How do you handle password hashing and authentication (JWT vs sessions)?
Quick Answer
Never store plaintext passwords — hash with a slow, salted algorithm like bcrypt/argon2. For auth, sessions store state server-side with a cookie session id (easy to revoke), while JWTs are stateless signed tokens the client sends each request (scale well but hard to revoke before expiry). Choose based on revocation and scaling needs.
Detailed Answer
Answer:
Password storage — hash, never encrypt or store plaintext: Use a slow, salted, adaptive hash (bcrypt, scrypt, or argon2) so brute force is expensive:
const bcrypt = require('bcrypt');
// On signup
const hash = await bcrypt.hash(password, 12); // 12 = cost factor
// On login
const ok = await bcrypt.compare(password, user.hash);
Bcrypt salts automatically and lets you raise the cost over time. Never use fast hashes (MD5/SHA-256) for passwords.
Authentication approaches:
Sessions (stateful):
- Server stores session data (in Redis/DB); the client holds only a session id in a cookie.
- Pros: easy to revoke (delete the session), small cookie, server controls state.
- Cons: needs shared session storage when scaling to multiple instances.
JWT (stateless):
- A signed token (header.payload.signature) containing claims; the client sends it (usually
Authorization: Bearer) on each request.
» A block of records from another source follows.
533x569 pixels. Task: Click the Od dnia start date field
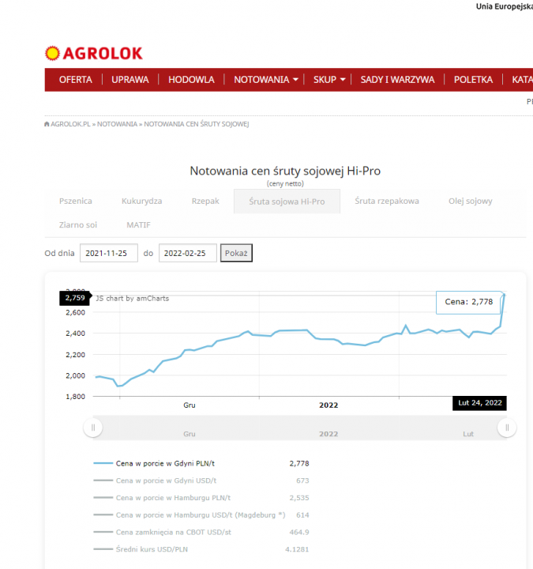coord(108,253)
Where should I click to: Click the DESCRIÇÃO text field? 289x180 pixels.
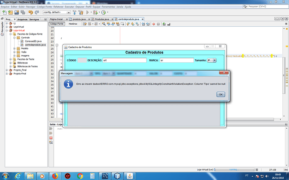(124, 60)
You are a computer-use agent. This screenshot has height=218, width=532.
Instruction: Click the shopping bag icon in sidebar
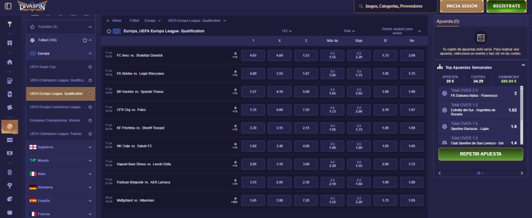(x=9, y=212)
The server verifies the signature — no lookup needed. - Pros: stateless → scales horizontally without shared session store; works well across services.
- Cons: hard to revoke before expiry; token bloat; you must protect the secret and keep expiry short.
const jwt = require('jsonwebtoken');
const token = jwt.sign({ sub: user.id }, process.env.JWT_SECRET, { expiresIn: '15m' });
const payload = jwt.verify(token, process.env.JWT_SECRET);
Common production pattern: short-lived access JWT + longer-lived refresh token stored server-side (revocable), combining scalability with control.
Also: store tokens safely (httpOnly, Secure cookies mitigate XSS token theft), enforce HTTPS, and rate-limit auth endpoints.